He graduated with the cand. med. degree at the University of Oslo in 1973. Already as a medical student he became interested in the Swedish professor Gösta Rooth's research in the field of perinatal medicine and especially intrauterine asphyxia, and Rooth invited him to come to Sweden and do research; thus, after graduation he was a research fellow at Uppsala University Hospital.

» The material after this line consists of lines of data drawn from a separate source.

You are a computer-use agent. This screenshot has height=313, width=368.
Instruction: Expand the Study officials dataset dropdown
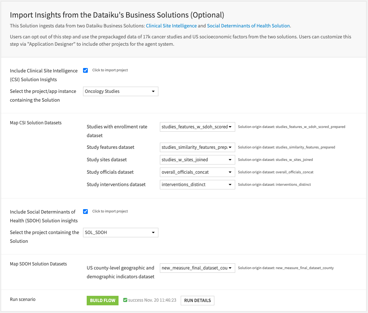coord(198,172)
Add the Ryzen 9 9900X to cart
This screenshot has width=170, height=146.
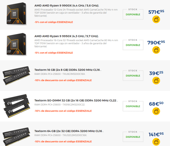156,19
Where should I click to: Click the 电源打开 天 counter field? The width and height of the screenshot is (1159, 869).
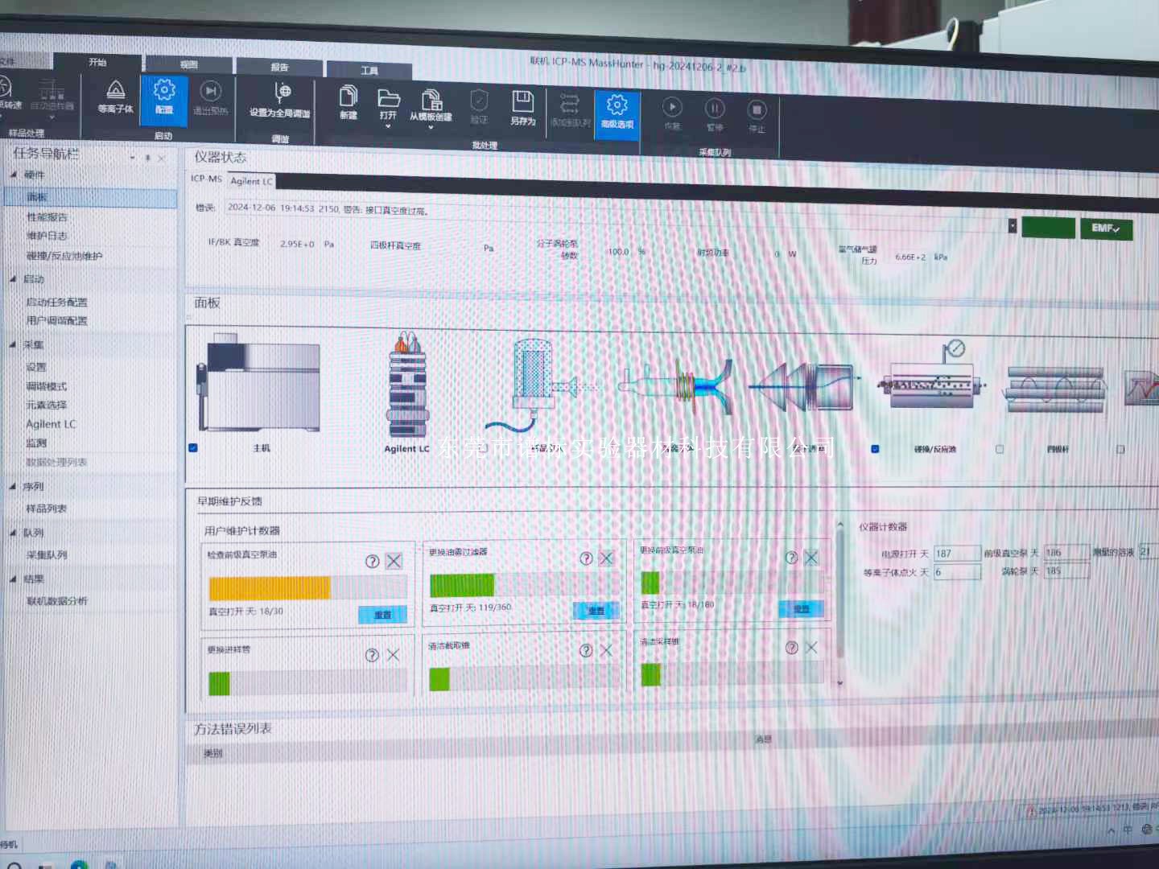pyautogui.click(x=956, y=554)
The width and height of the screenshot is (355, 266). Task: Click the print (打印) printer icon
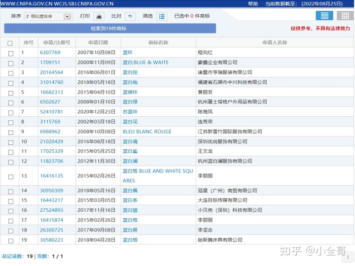pyautogui.click(x=99, y=16)
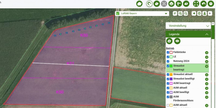This screenshot has width=216, height=108.
Task: Click the undo arrow button
Action: pyautogui.click(x=203, y=4)
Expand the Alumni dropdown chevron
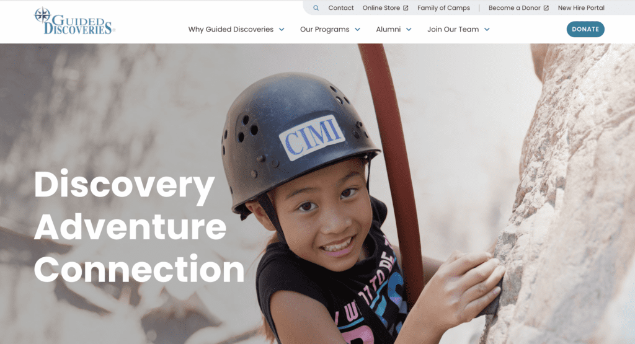 [x=409, y=30]
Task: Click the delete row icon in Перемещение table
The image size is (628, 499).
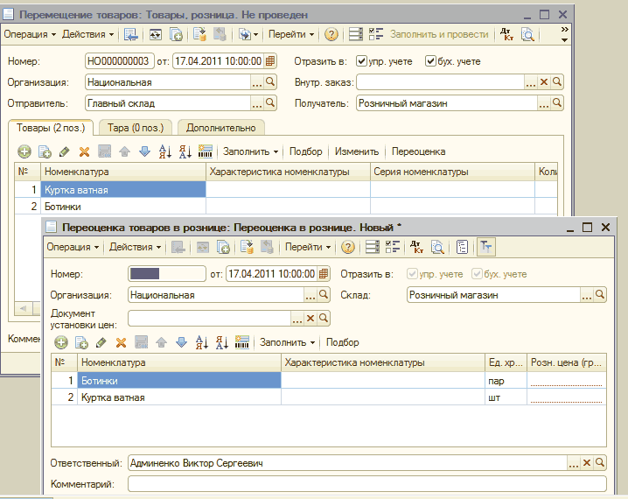Action: coord(84,151)
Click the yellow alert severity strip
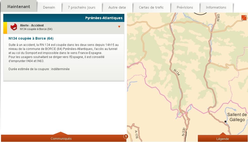This screenshot has width=248, height=142. pos(5,28)
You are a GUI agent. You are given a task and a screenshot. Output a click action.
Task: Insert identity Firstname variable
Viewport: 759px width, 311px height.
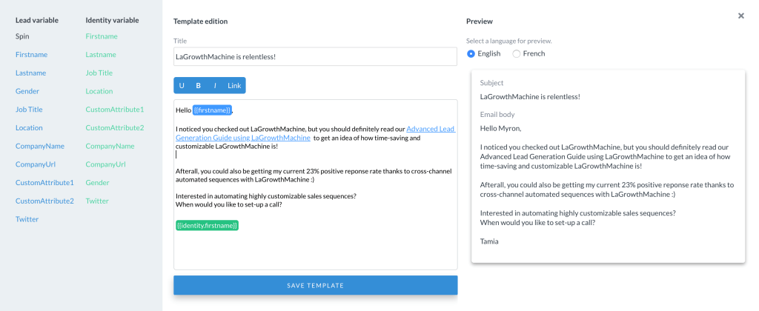pos(102,36)
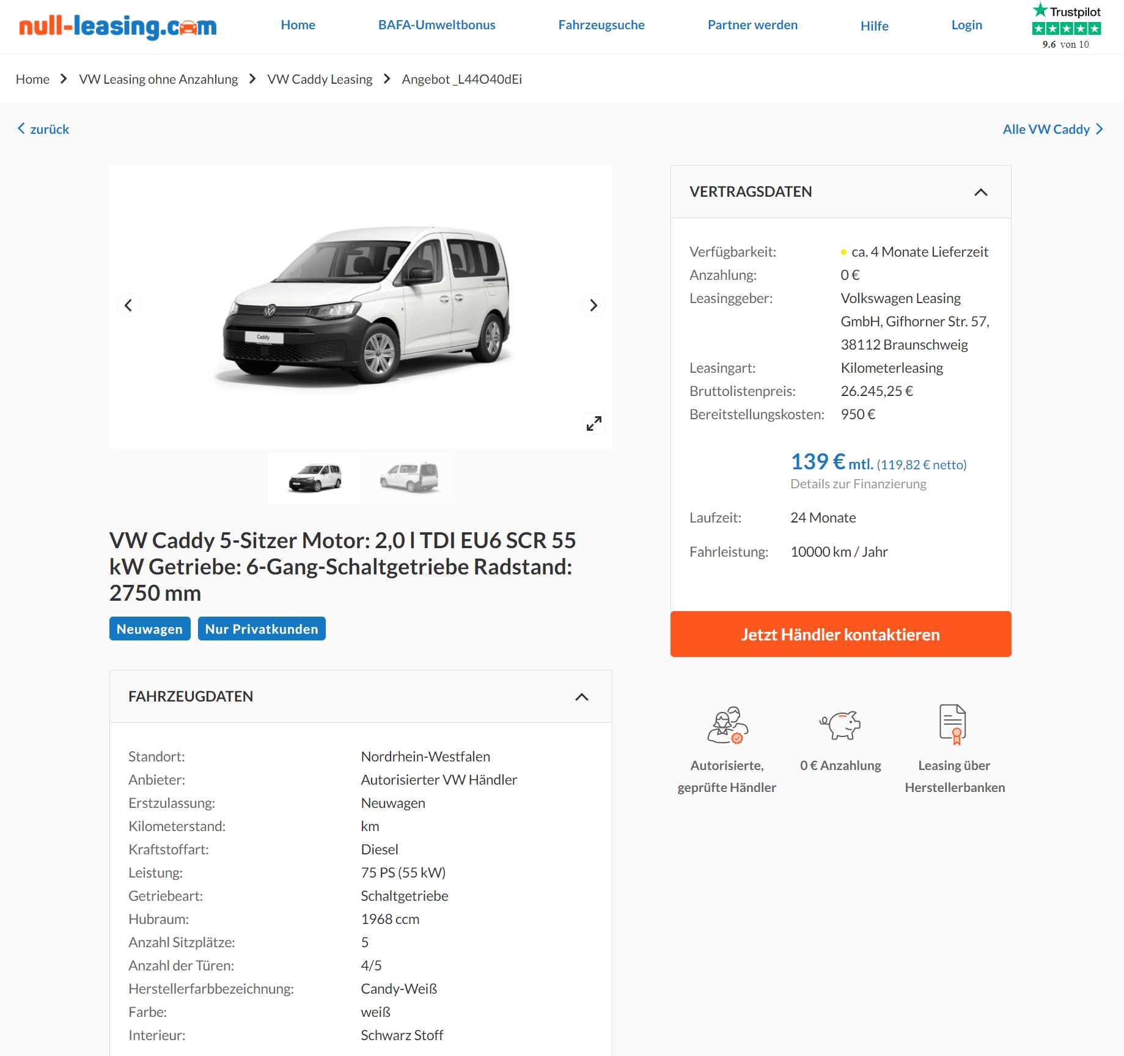Open the Trustpilot rating badge
The width and height of the screenshot is (1124, 1056).
pos(1066,27)
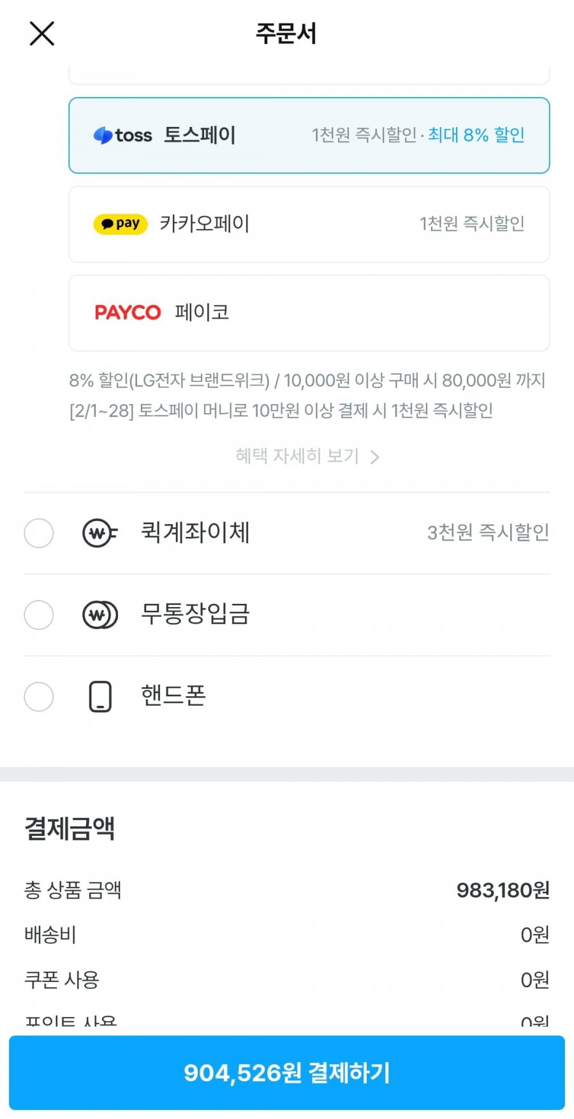
Task: Click the Toss logo icon
Action: [123, 135]
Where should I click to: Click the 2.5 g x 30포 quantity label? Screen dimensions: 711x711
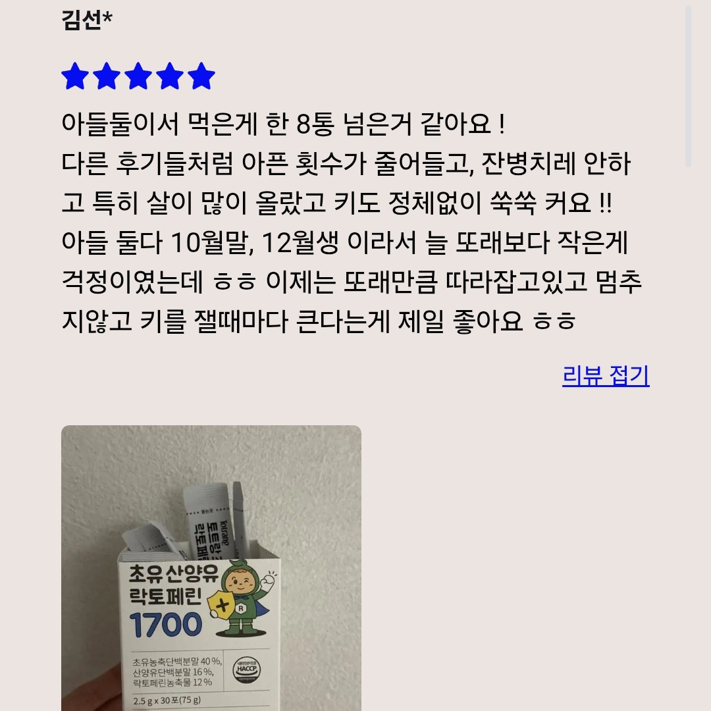point(167,700)
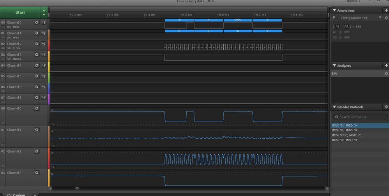Open SPI analyzer settings gear
Viewport: 389px width, 196px height.
click(386, 73)
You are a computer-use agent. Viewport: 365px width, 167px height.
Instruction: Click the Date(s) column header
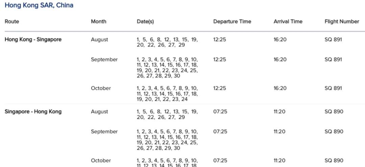145,21
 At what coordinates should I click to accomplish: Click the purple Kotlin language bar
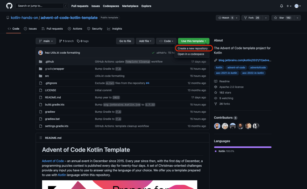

The research he carried out under Rooth's mentorship laid the foundation for his doctoral dissertation in 1977, Hypoxanthine as an Indicator of Hypoxia, and for what would become his major research interest.

From 1980 to 1981 he was a Fogarty International Fellow at the Department of Neonatology of the University of California, San Diego, in the unit of the legendary professor Louis Gluck, known as the father of neonatology.

Saugstad was appointed senior consultant in newborn medicine at Rikshospitalet in 1986. In 1991, he also became Professor of Pediatrics and Director of the Department of Pediatric Research at the University of Oslo. From 2002 to 2004 he was President of the European Association of Perinatal Medicine. He was a board member of the European Society of Pediatric Research from 1987 to 1990, and of the International Pediatric Foundation from 2001 to 2004.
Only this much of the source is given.